A l'ouest du golfe de Carri, sur le littoral de la Provence, à peu de distance de Marseille, se trouve une baie profonde et anfractueuse, véritable fiord semblable à ceux des côtes de Norvège, et portant le nom de Port-Miou, portus melius, qui a été de tout temps considéré comme une excellent point de refuge par les marins de la côte celto-lygienne.
La forme de cette baie de Port-Miou est très remarquable; les falaises de son goulet sont, en effet, si abruptes, et sont disposées de telle sorte que, lorsqu'on vient de la mer pour s'abriter dans la calanque, il semble qu'on va se briser au pied de rocs inaccessibles et battus aux mauvais jours par des lames furieuses.
L'esprit poétique et amoureux du merveilleux des Provençaux ne pouvait rester indifférent en présence de ce phénomène curieux de la nature; un récit populaire à sensation devait venir enjoliver l'histoire de ce site curieux, pour bien en graver le souvenir dans l'imagination de ceux qui le voient pour la première fois.
Ce conte dit qu'un jour de grand mauvais temps, une frêle barque de pêcheurs montée, dans laquelle le père était le patron et le jeune fils l'unique matelot, fut obligée de venir chercher un abri sur ce point du littoral. Rester à la mer était la perspective d'une mort certaine ; force était donc bien de venir à tout prix se réfugier dans une calanque de la côte.
La barque, poussée par un vent furieux, volait sur les lames écumantes et approchait avec une rapidité vertigineuse de la côte.
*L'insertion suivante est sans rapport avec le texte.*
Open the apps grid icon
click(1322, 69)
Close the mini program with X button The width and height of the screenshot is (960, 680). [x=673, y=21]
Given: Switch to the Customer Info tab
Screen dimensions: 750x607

Le père était à la cargue, tout prêt à étrangler la voile pour modérer l'abordage à la plage, quand il serait temps; le fils tenait le gouvernail.
Tout-à-coup, le père voit avec terreur des rochers qui semblent opposer à la barque une barrière infranchissable. Saisi de terreur, il crie à son fils de loffer pour essayer de revenir en pleine mer, croyant que la côte est inhospitalière et que, si la barque ne s'en éloigne pas, le naufrage est inévitable.
Mais le fils, qui a deviné qu'il y a un passage et qu'il est possible d'aller abriter l'esquif dans la calanque, n'obéit pas à l'ordre donné; au contraire, il met la barre du gouvernail du côté opposé.
Le père, furieux autant que terrifié par le danger qu'il croit courir, se précipite sur le pauvre mousse, et d'un coup de barre, l'étend raide mort à ses pieds, au moment même où la barque avait franchi heureusement la passe difficile et entrait dans la baie calme autant qu'hospitalière de Port-Miou.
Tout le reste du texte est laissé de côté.